Above Left to Right: 15 Cambria                                                  16 Thorn Wood                                                             17 Contours
Below:                    18 Taurene                                                   19 Grasswood                                                              20 The Chestnuts
Ley Cottage
The next piece of land in 1947 was the orchard to Ley Cottage (21). The cottage was lived in by the Miss Higgens, Clare and Barbara, who wrote An Intimate History of Box and Footpath Walks. I believe they lived there with their father at first.

Prior to the Misses Higgens, the cottage was owned by Lieut-Col AWB Wallace, whose daughter Daphne, married a naval officer from HMS Royal Arthur, Corsham, in 1947. At one point the Selby family lived at the cottage.

Picture
21 Ley Cottage
Townsend
Townsend then was largely as it is now. The first cottage (22), was a tiny premises lived in by Jack and Mill Norkett. Jack worked for the railway and Mill was related to the Lamberts. There was a door to The Ley, where the canopy is now blocked up. Inside you stepped down to the floor level. There was no electricity or gas or running water.
Water was fetched from a tap on the corner of Hazelbury Hill and there was an outside toilet in the garden.

Picture
22 The Norkett's Cottage at Townsend with blocked doorway
There were two rooms downstairs: a living room with  kitchen range, and a sitting room. Steps led down to a substantial cellar (almost like a crypt) with a vaulted ceiling, stone shelf and a doorway through to a second cellar (we were not allowed to go into there).

It was alleged that a passageway from this cellar led under the road but I can't confirm that. Outside, at the back, was a washhouse with a boiler. The garden was well-kept. Upstairs were two bedrooms.

Adjoining this (now part of it) was a one-up, one-down cottage with a lean-to kitchen. A mother and a child with learning difficulties lived there.
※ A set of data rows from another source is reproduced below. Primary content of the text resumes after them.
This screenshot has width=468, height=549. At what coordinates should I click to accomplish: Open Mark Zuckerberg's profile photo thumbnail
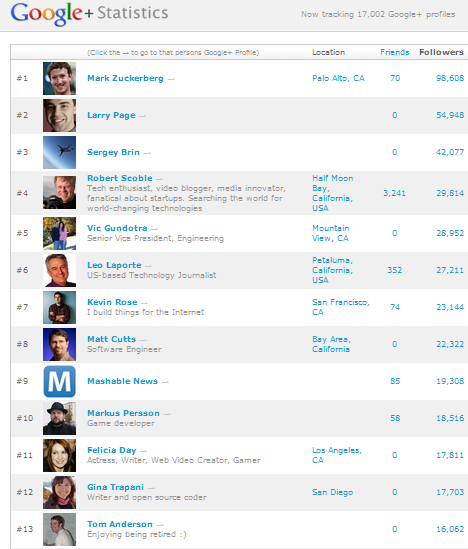(59, 78)
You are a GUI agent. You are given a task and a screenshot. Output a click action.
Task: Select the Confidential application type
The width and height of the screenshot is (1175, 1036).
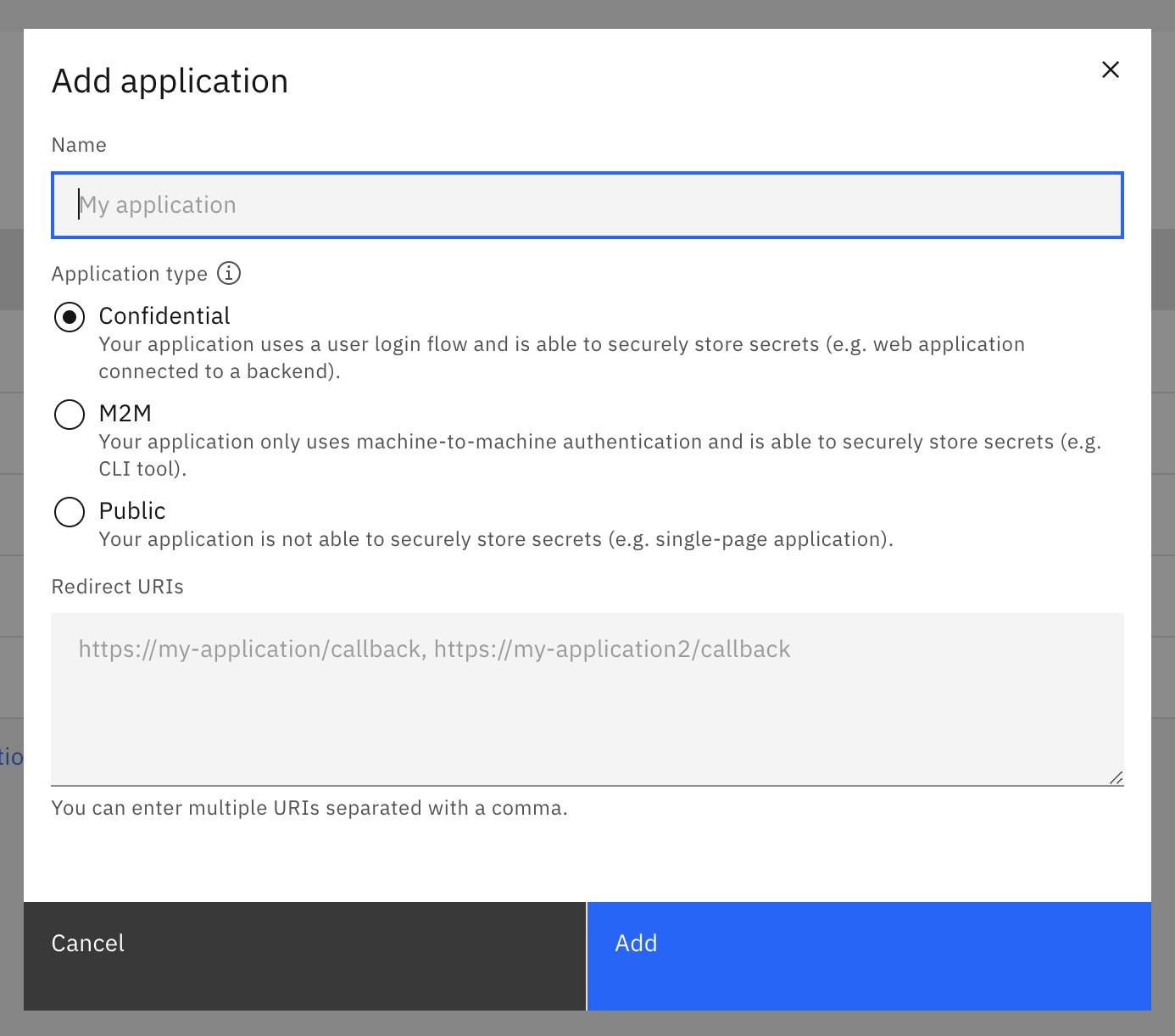[x=70, y=317]
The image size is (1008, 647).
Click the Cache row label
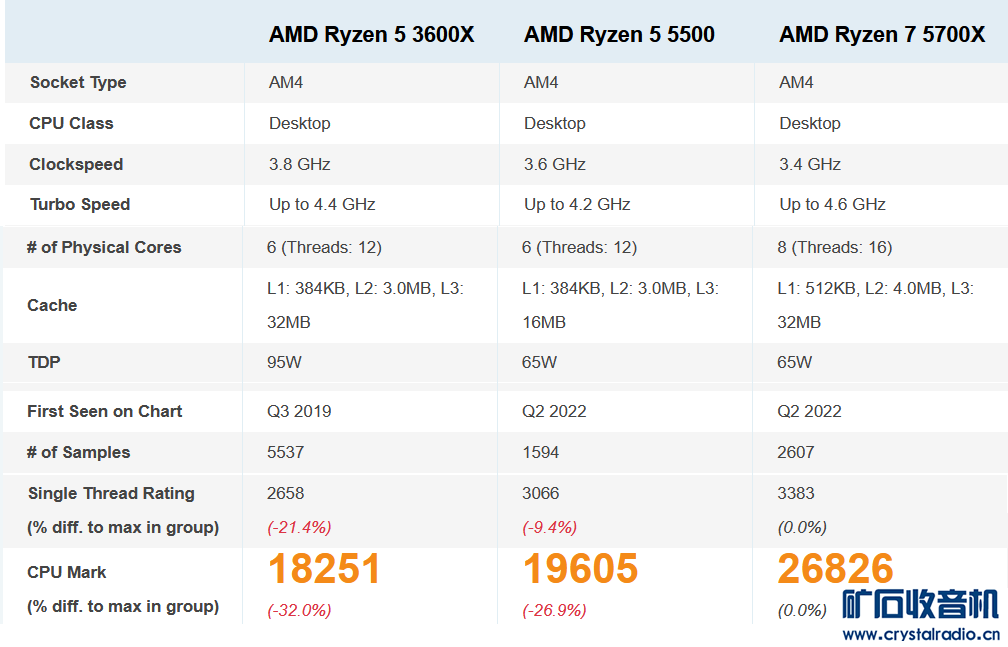tap(52, 306)
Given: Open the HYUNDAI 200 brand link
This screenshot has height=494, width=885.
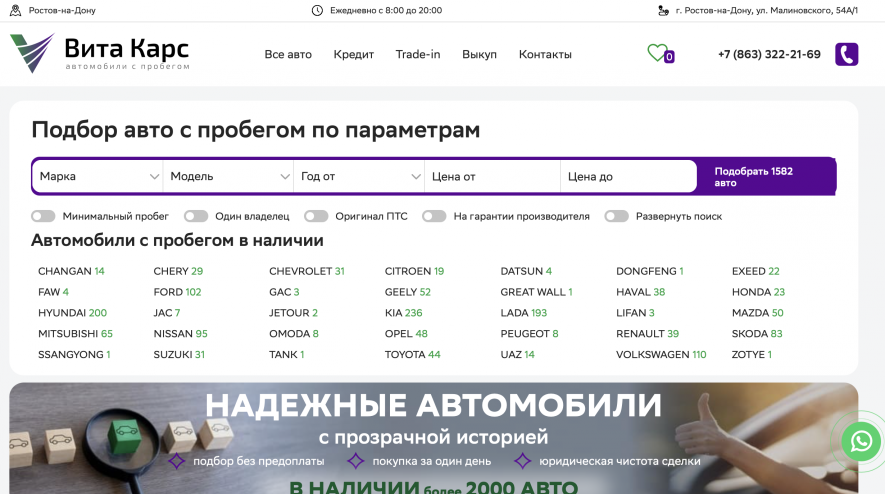Looking at the screenshot, I should pos(72,313).
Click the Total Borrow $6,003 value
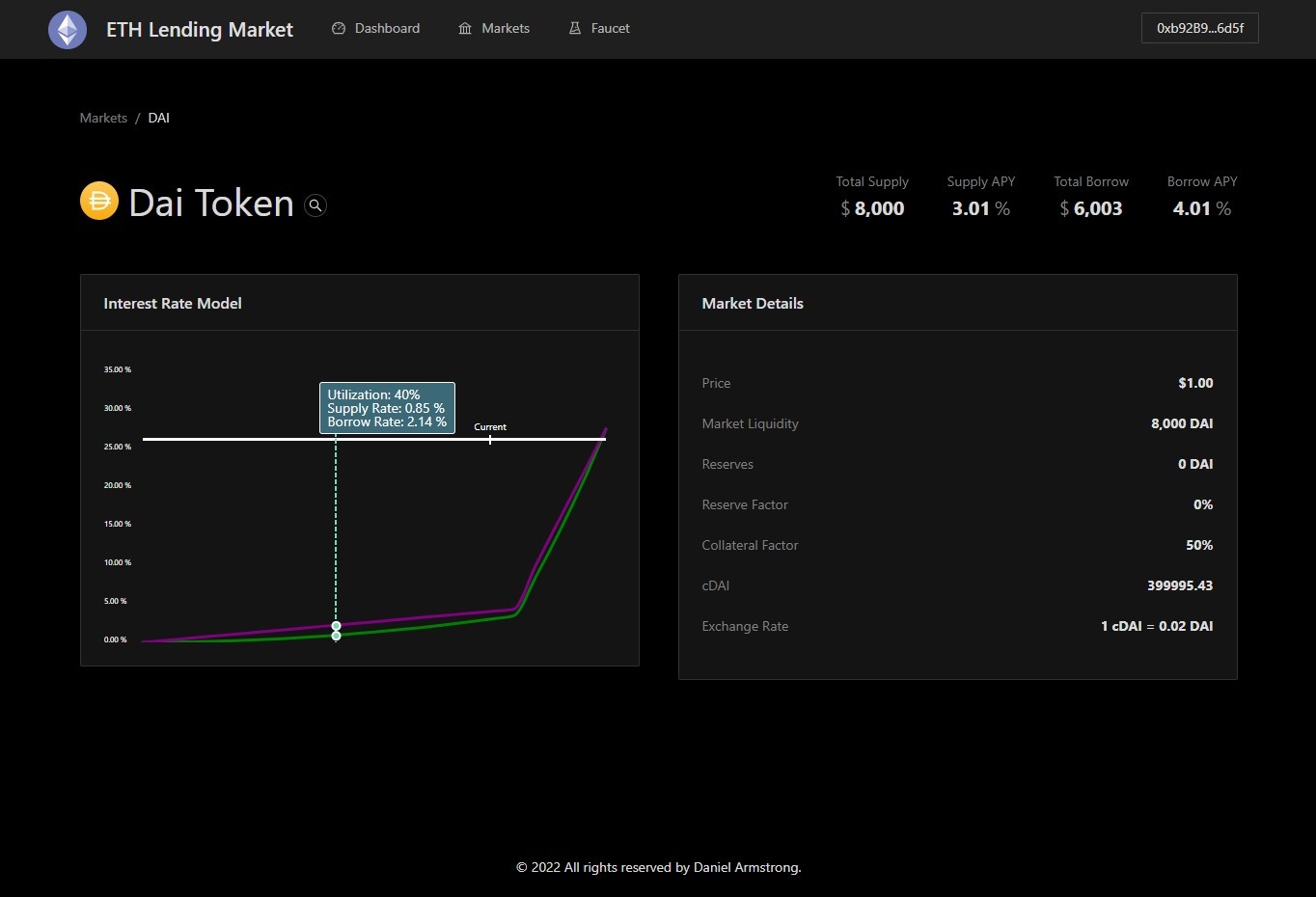The height and width of the screenshot is (897, 1316). pos(1090,208)
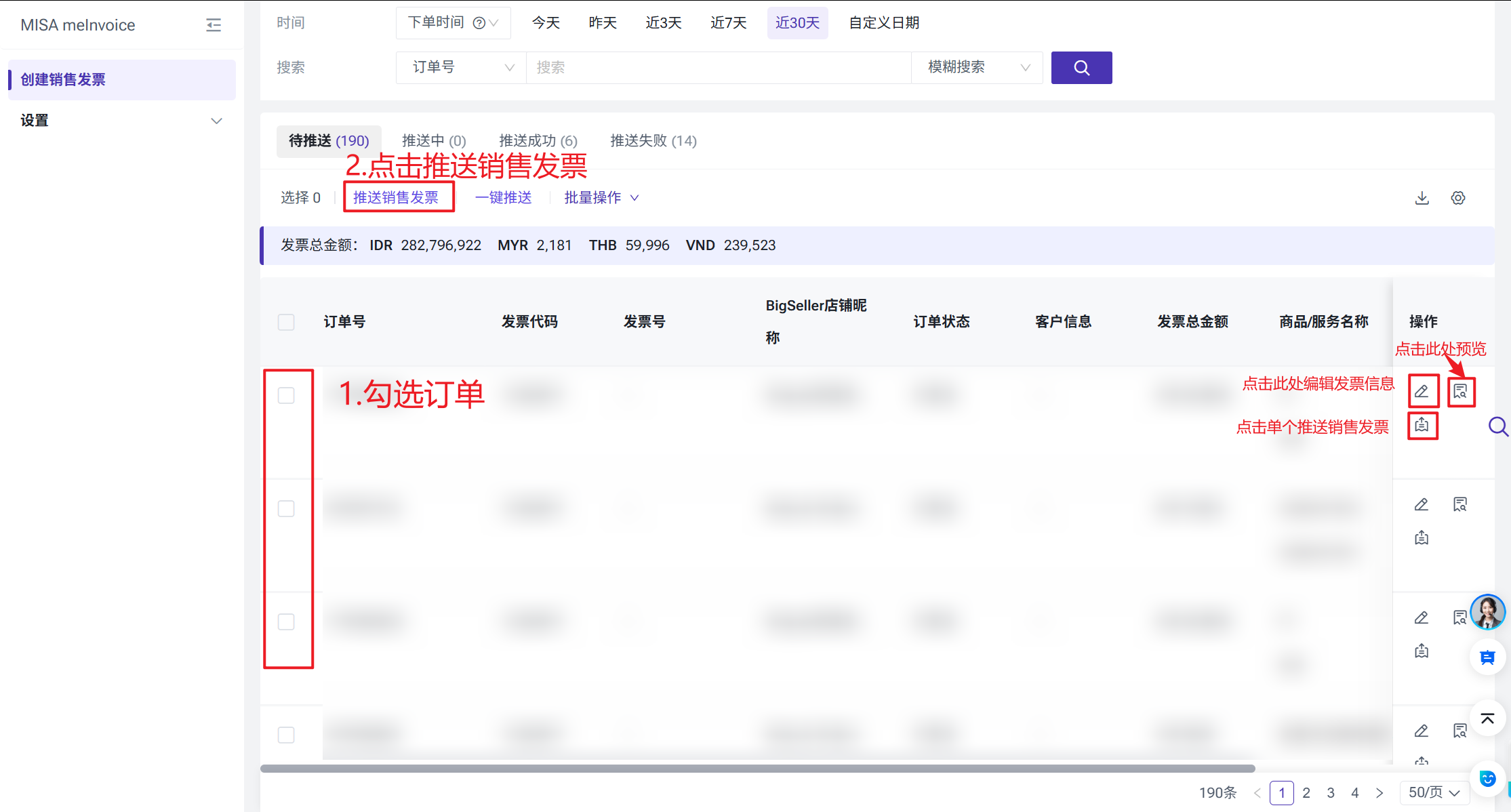1511x812 pixels.
Task: Expand the 批量操作 bulk actions menu
Action: click(x=601, y=198)
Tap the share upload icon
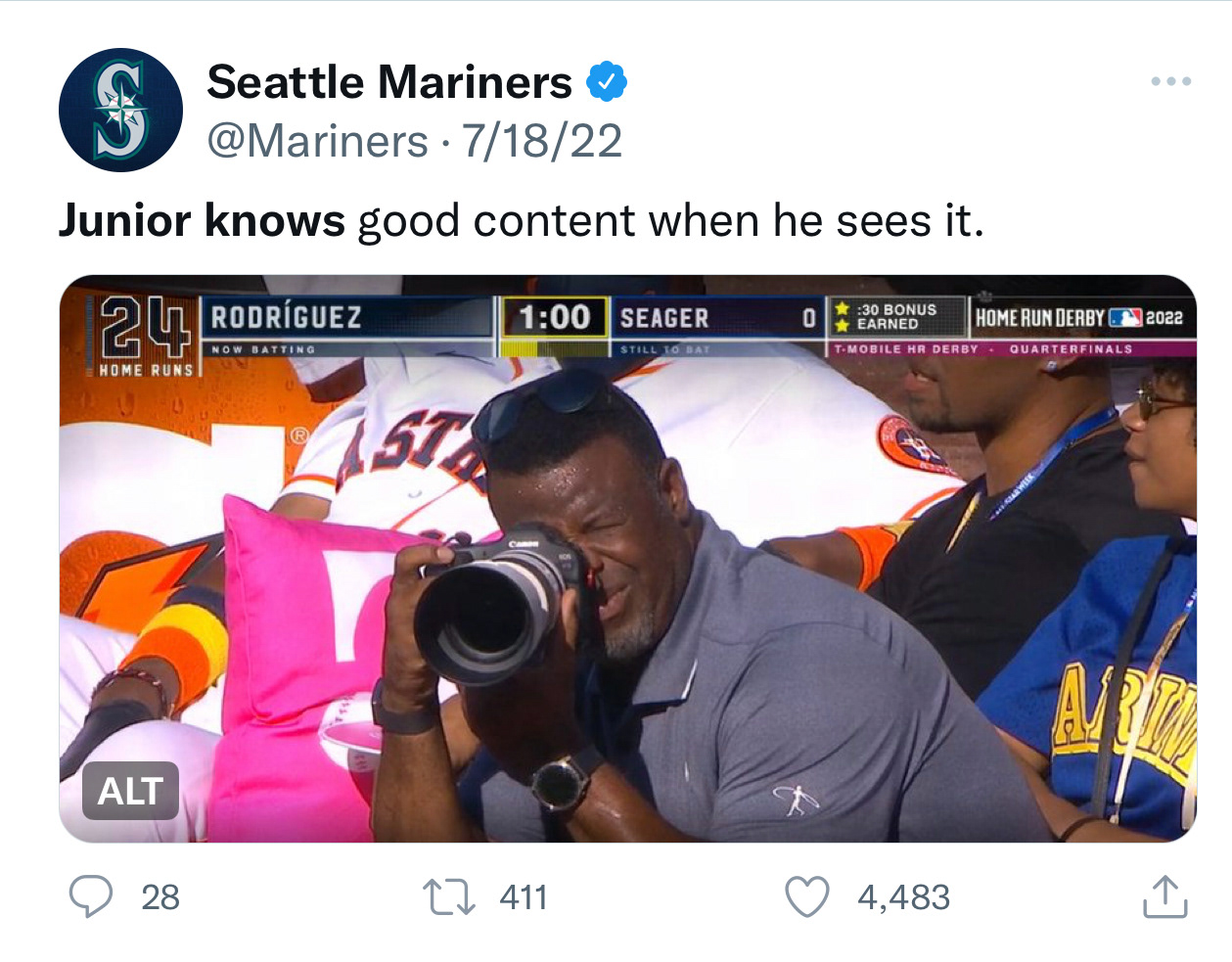 click(x=1164, y=896)
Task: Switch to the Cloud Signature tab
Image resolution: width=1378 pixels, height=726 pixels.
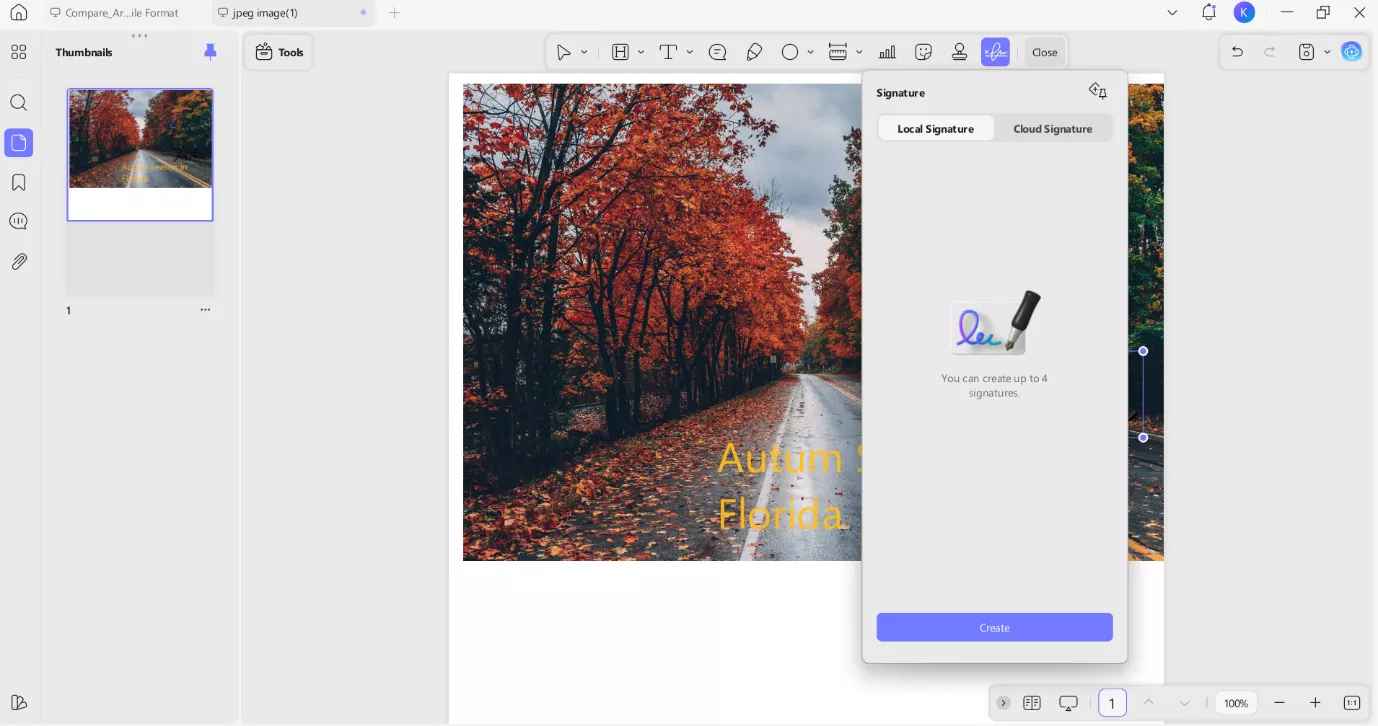Action: [1052, 129]
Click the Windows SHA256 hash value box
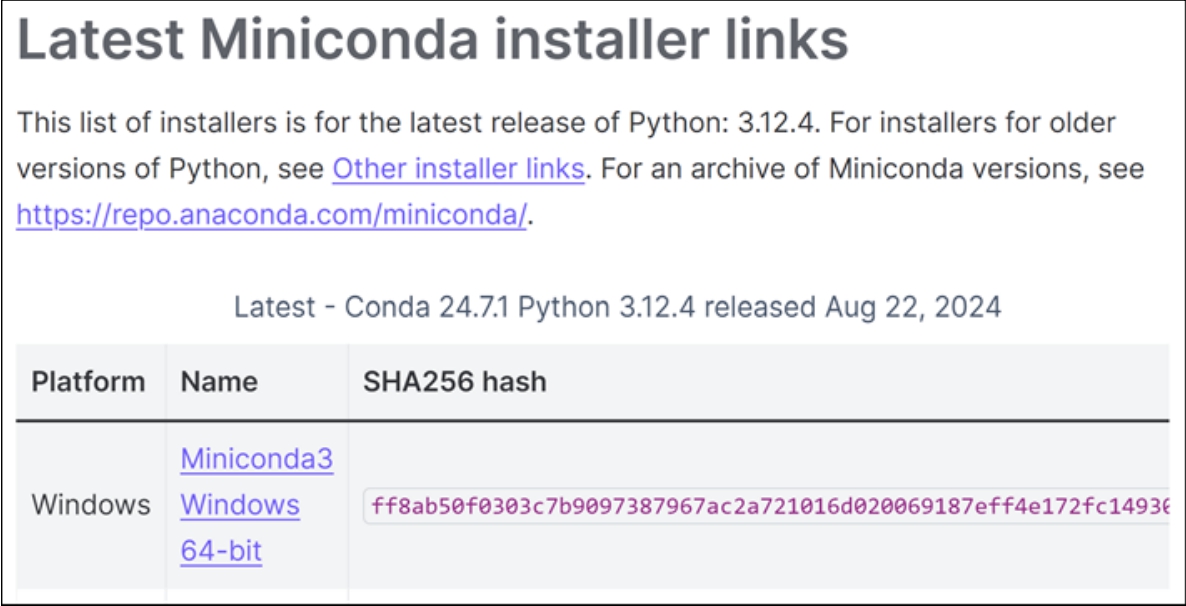This screenshot has width=1186, height=606. pos(766,505)
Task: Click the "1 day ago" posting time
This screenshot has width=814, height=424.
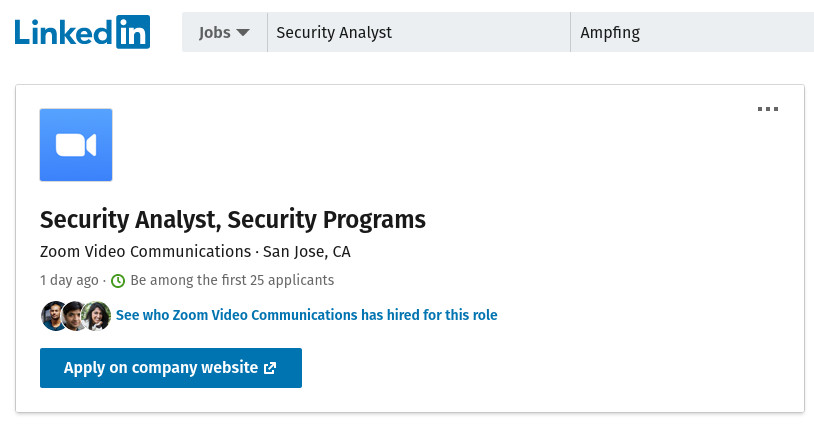Action: tap(69, 280)

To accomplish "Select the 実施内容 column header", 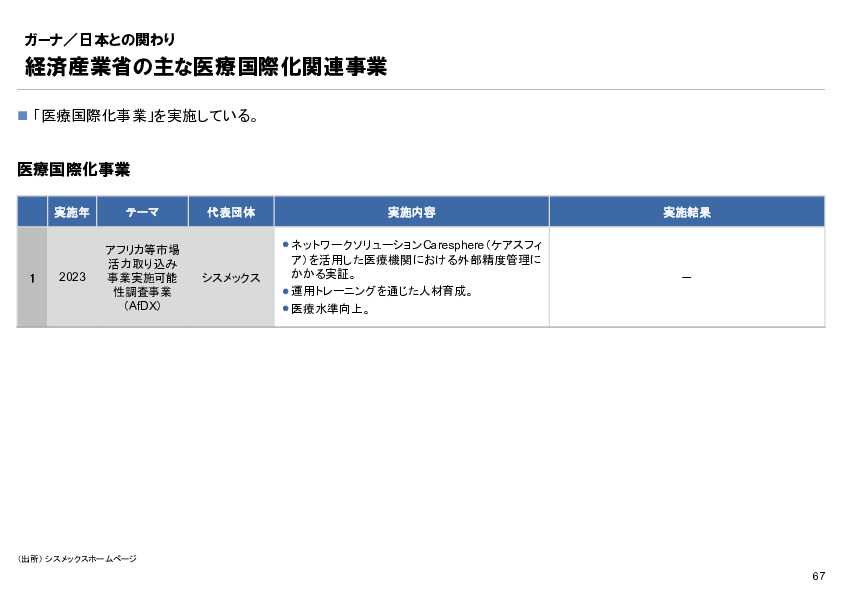I will pos(410,211).
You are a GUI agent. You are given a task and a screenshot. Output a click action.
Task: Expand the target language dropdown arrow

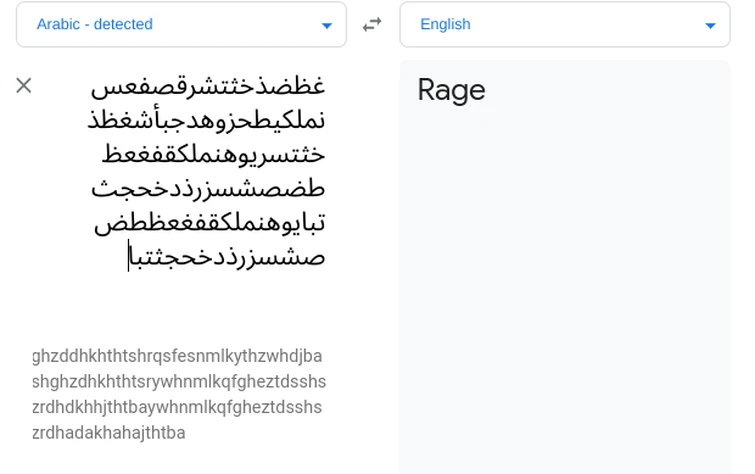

The third building, Townsend Cottage (23), which was attached to the other two, belonged to the Lamberts at one time and is externally unchanged. The end house, Townsend House (24), has changed little over the years.
Picture
23 Townsend Cottage
Picture
24 Townsend House
In one of the properties at Townsend (in the road called Hazelbury Hill) (25 & 26) lived Mrs Wainwright. She was a most distinctive person, very old, and she always wore black. She usually wore a black cloak, hat, boots and skirt and carried a black umbrella. It was all very strange in the 1940s.
Picture
25 Hazelbury Hill
Picture
26 The terrace is split into two parts
Right Hand Side
Starting from the Devizes Road, there was no building with an entrance to The Ley on this side. The site, where The Shambles (27) now stands, was entered from the Devizes Road and they owned all the land. Box Bottom House (28) stands in what used to be a substantial meadow owned by Mr and Mrs Ratcliffe who lived in Toll House (29). Mr Ratcliffe was a solicitor.

Picture
27 The Shambles
Picture
28 Box Bottom House
Picture
29 Toll House
On the bend, the rough track leading along Box Bottom leads from The Ley. The first part was Hazel Coppice (30). Then there was a gate and a very steep open meadow on both sides of the track. There were lots of molehills in the meadow and a narrow stream ran along the bottom of the valley.

Picture
30 Hazel Coppice
Picture
31 Footpath
A second gate (31) led into a second field and copse. A concrete pumping station (out of use) was near the stream. The track led to the side of Pinch Pond where the lower end (outside a dam) had the remains of a sheep dipping pond with metal shepherds' boxes to enable the sheep to be pushed in and out with sloping ramps for access. The track then led across a steep field to join Wyres Lane (the top end of Hazelbury Hill), where it crossed over to Hazelbury House.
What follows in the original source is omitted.